Ekonomik sorunlar derinleşiyor… Kayıtlı veya kayıtsız çalışanlar işsiz kalıyor… İşten durma bildirimi verenler kadar, oturdukları yerde yeterli işi bulamayanlar da var. Küçük işletmeler, yetersiz gelirlerine karşın henüz daha kepenk indirmemişlerse bile yakındır; umutları tükendiği anda onlar da kapatacaklardır!
Hükümet ve bürokrasi gelişmeleri görmeyi bekliyor: Önce açlıktan bir kıvranları görelim, sonra düşünürüz!
HÜKÜMETİN PROJESİ
Oysa iki-üç aydan beri özel sektör temsilcileri tarafından söylenenler bir bir gerçek oluyor.
İş yerleri kapanacak, işsizlik olacak denildi; oldu!
Yetersiz de olsa paketler açıklandı, uygulanmadı.
Başbakan Tatar’ın açıkladığı bir politika var: Ben bütceye göre harcama yaparım, diyor.
Bütcede memur maaşları var; başka şey yok! KKTC’nin yıllık gelirleri maaş ödemelerine bile yetmeyecek. Türkiye’den sağlanan 1 milyar 1 milyon TL’lik desteğin de bu amaçla kullanılacağı anlaşılıyor.
Bu durumda hükümetin projesi netlik kazanıyor:Biz maaşları ödeyeceğiz; maaş alanlar da esnafı ve özel sektör çalışanlarını geçindirecek.
Bu düşünce çalışmaz…
Böylesine belirsizlikle dolu bir zamanda, insanların sadece temel ihtiyaçlarını karşıyacakları, geri kalan kazançlarını ise kara günler için koruyacaklarını bilmemiz gerekiyor. Ayda 15 bin TL kazanıyor olsanız bile, harcamalarınızı kısmanız ihtiyatlılık gereğidir. İnsanlar ihtiyatlıdır…
İç piyasanın döndürülebilmesi için en az gelire sahip olan veya salgın nedeni ile gelirleri büyük ölçüde azalan insanları desteklemek gerekiyordu; gerekiyor.

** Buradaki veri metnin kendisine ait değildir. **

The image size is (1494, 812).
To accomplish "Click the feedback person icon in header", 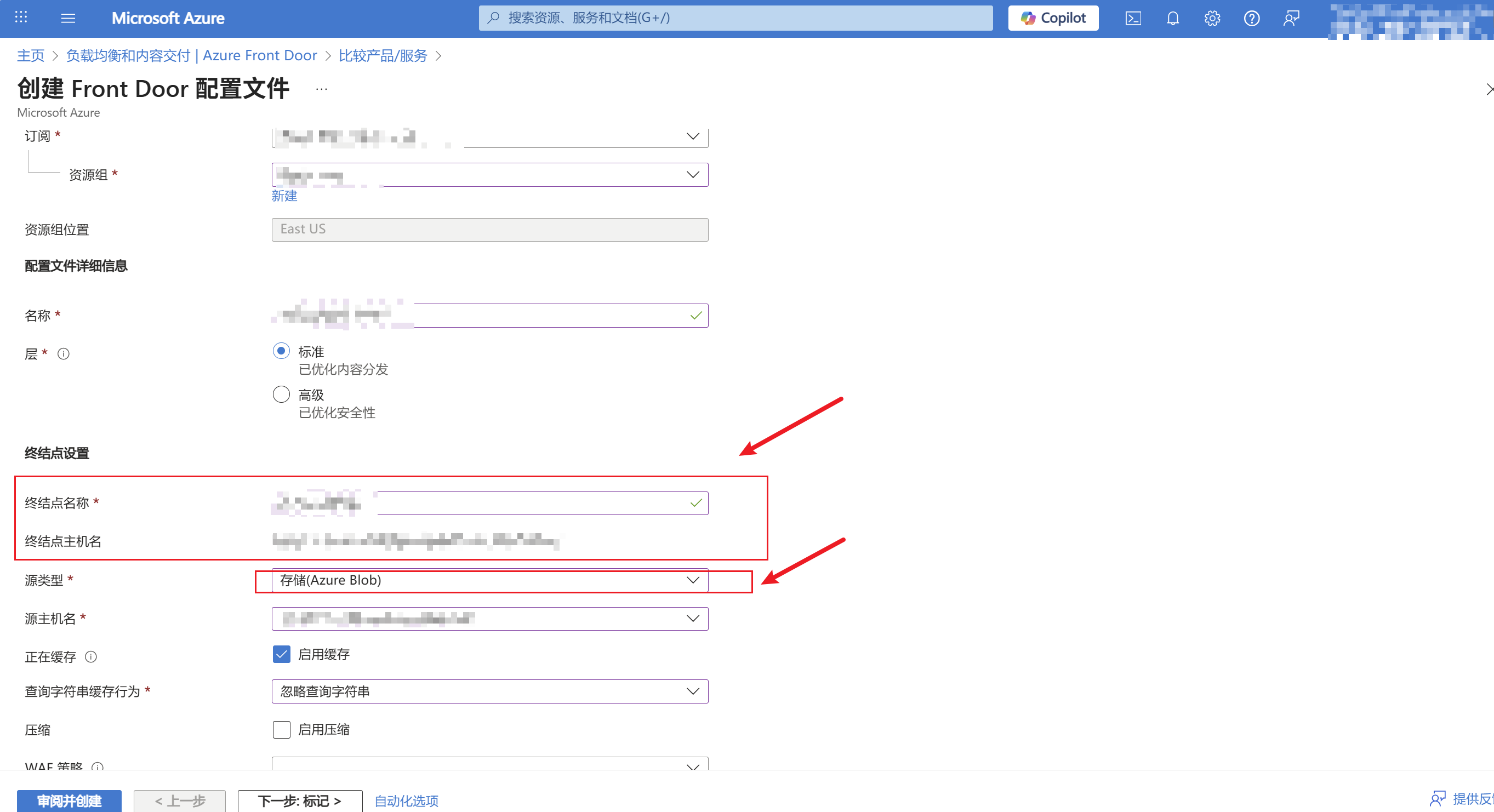I will pos(1291,19).
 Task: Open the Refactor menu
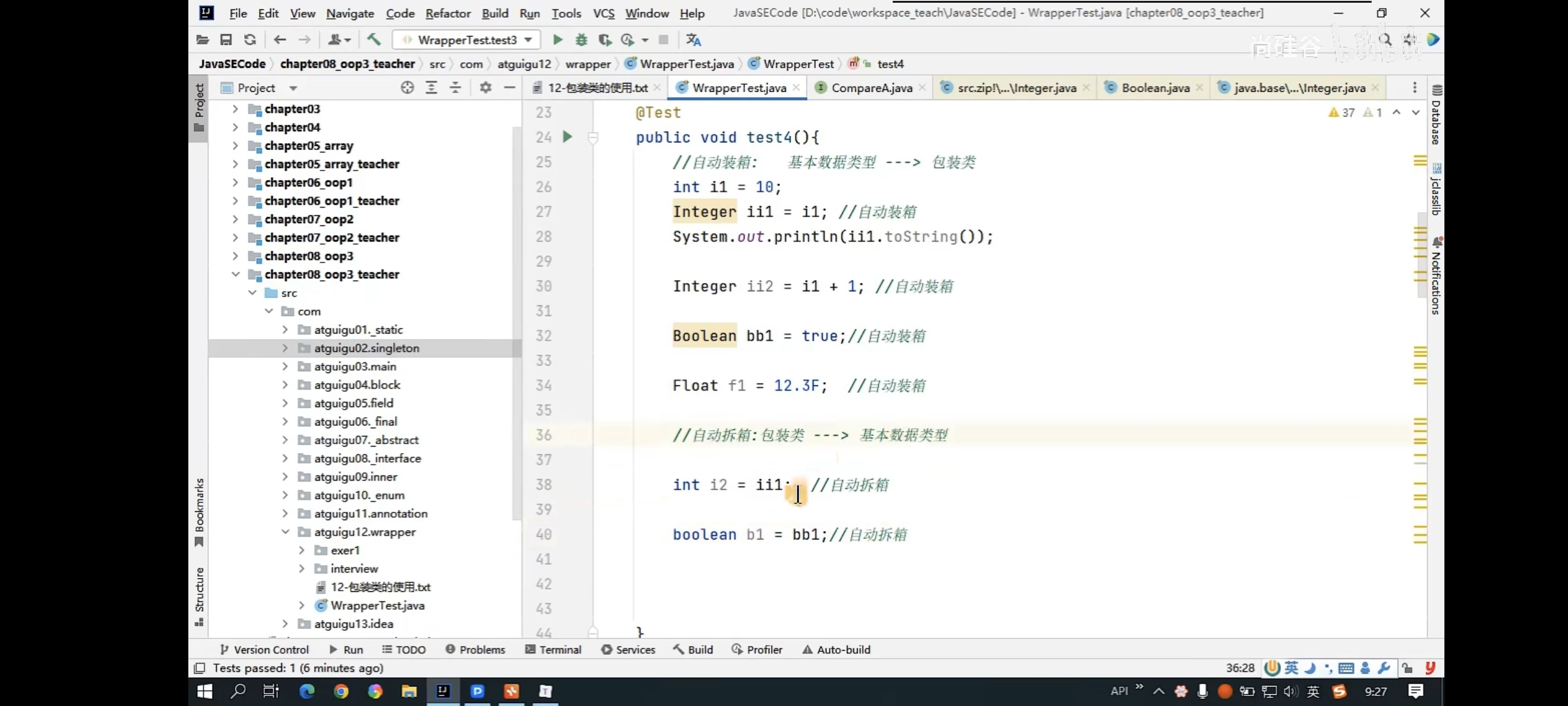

Özel sektör çalışanlarına verilen 1500 TL’lik maaş desteğinin sürdürülmesi, en makul proje olarak ortada duruyor. Böylece insanlar ihtiyaçlarını karşılayabilecek, yetersiz gelirlerine karşın iş yerlerini kapatmayacak ve piyasa düşük kapasite ile bile olsa çalışabilecektir.
Hala daha mümkündür; bu yaklaşım en erken zamanda hayata geçirilmelidir.
DIŞ GELİRLERİ KAZANMAK
Salgın öncesinde KKTC piyasasını canlı tutan kaynak, aslında dıştan gelmekteydi. Turizm, yükseköğretim ve konut satışları bu kaynağın temelidir.
Hükümet bu kaynakları korumak için gerekenleri yapmadı. Sabit geliri olanların yarattığı kamuoyuna yenildi ve kapalı kalmayı destekledi; uygun açılma koşulları yaratmaya çaba ve kaynak harcamadı.
Bu da önemli bir sorundur; gelecek olan işsizlik dalgasının en büyük nedenidir. Turizm gelirleri ile geçinenler hala daha işe dönemediler. Öğrencilerin yarattığı ekonomik aktivitelerden kaynaklanan gelirler yok oldu. Kiralar toplanamıyor; dükkanlar açılamıyor. Hükümet, konut satışlarının devam etmesi için önerilen çalışmalara da itibar etmedi.
Bugünkü salgın ortamında etrafımız turist veya öğrenci dolacak değildir; dış gelirleri elbette bütünüyle kazanamayız. Ama bunu belli bir seviyede olsa bile sürdürmeyi başarmak, aynı zamanda umudu devam ettirmek demekti. Olmadı!
YENİ BİR BÜTCE
Gözlemlerimiz benzeşmiyor galiba… Kamu görevlileri hala daha bekleyelim ve görelim havasındadırlar. Bekleyebilen bekleyecek!
Hükümet de beklemekten yana ise, 2020 bütcesini ‘salgının geçmesini bekleme bütcesi’ haline getirmek için kolları sıvamalıdır.
2020 bütcesi salgın öngörülerek yapılmadı zaten… Şimdi ise salgın var. Meclis’e gidin bütce gelirlerini daha adil bir şekilde, beklemeye devam etmemizi sağlayacak şekilde bölüştürün. Muhalefeti de yanınıza almaya çalışın ki kimse siyasal bedel ödemesin…
Olmaz mı?
Siz beklemek ama hakim sınıfın çıkarlarına zarar vermemek mi istiyorsunuz?
İşte bunun siyasal bedelini, siz ama sadece siz ödemek zorunda kalacaksınız!